Your task is to copy the listing exactly, with the pictures left out.
═════ SUPPLIED MATERIAL
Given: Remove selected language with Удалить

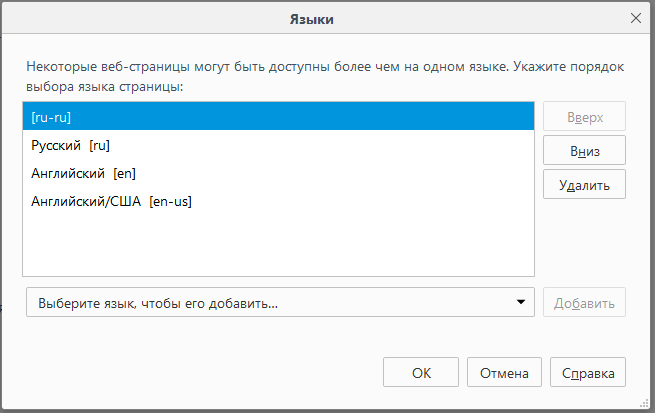Looking at the screenshot, I should pyautogui.click(x=584, y=184).
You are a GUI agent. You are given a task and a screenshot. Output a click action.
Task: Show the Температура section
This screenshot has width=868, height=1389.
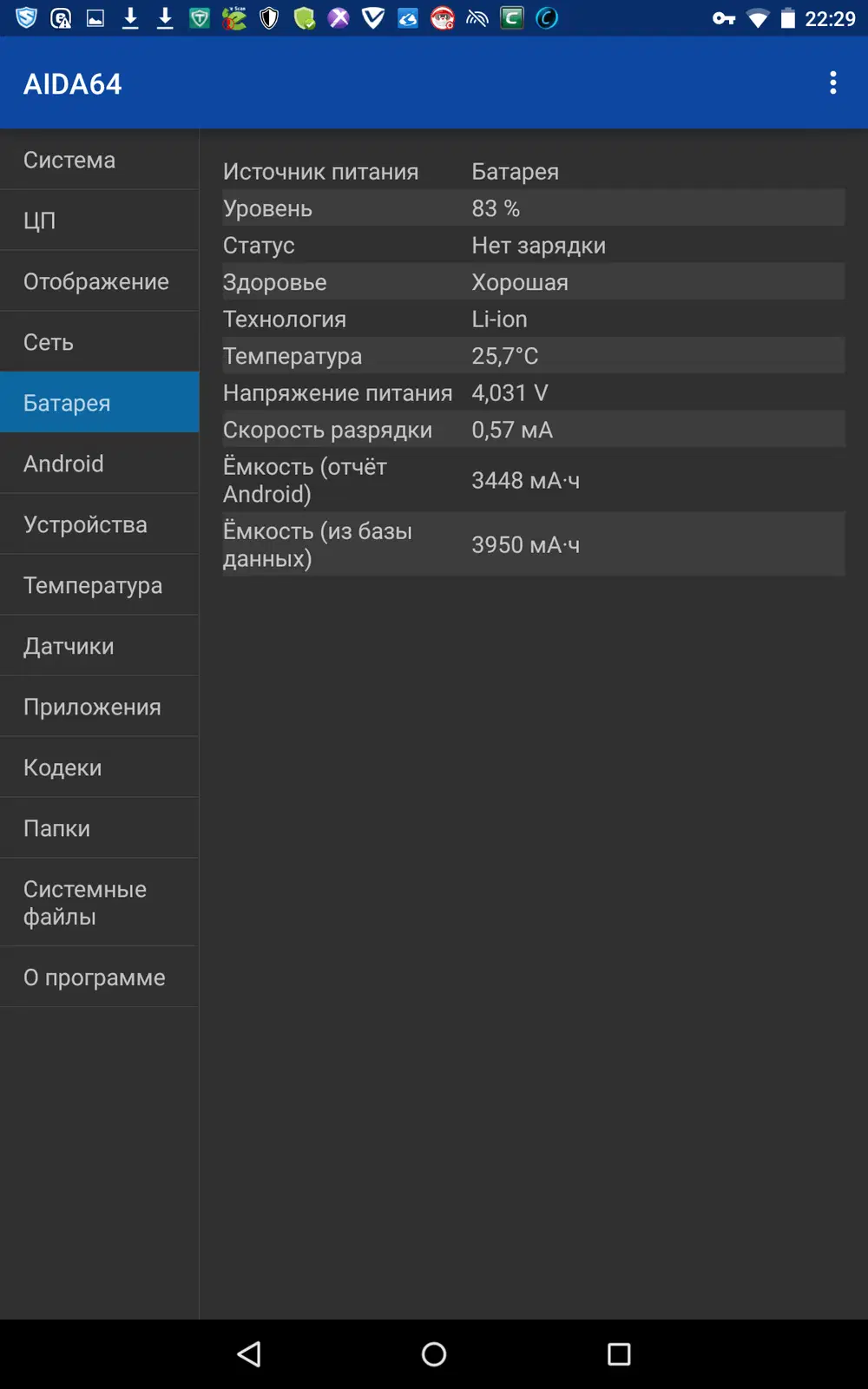(99, 585)
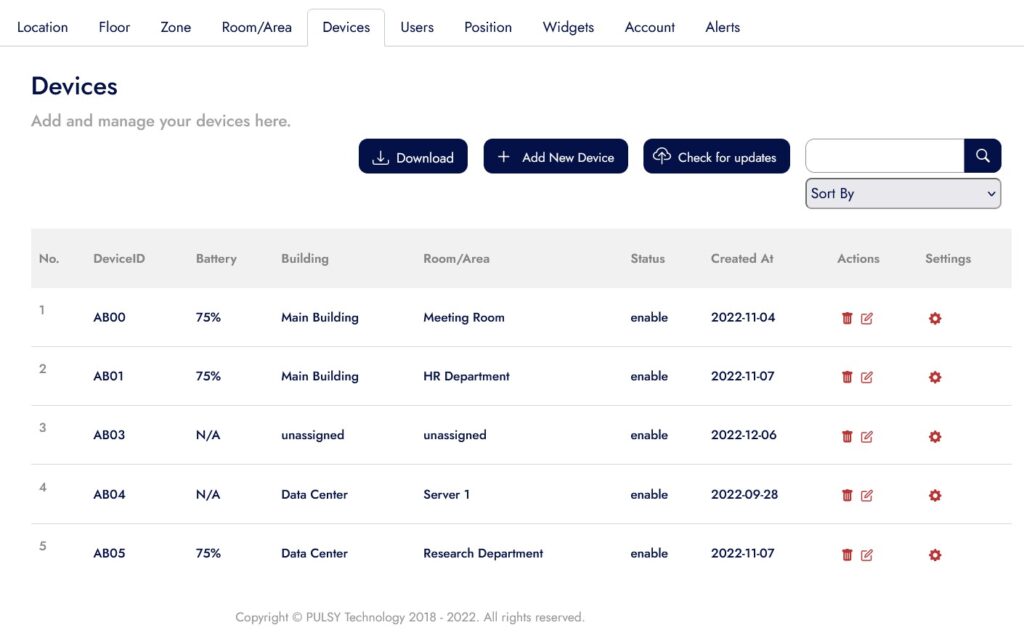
══════════
**ANSWER TO THIS PROBLEM:**
Given: Remove selected language with Удалить

Looking at the screenshot, I should pyautogui.click(x=584, y=184).
You are a GUI agent. You are given a task and a screenshot. Output a click action.
Task: Show the Температура section
This screenshot has width=868, height=1389.
(99, 585)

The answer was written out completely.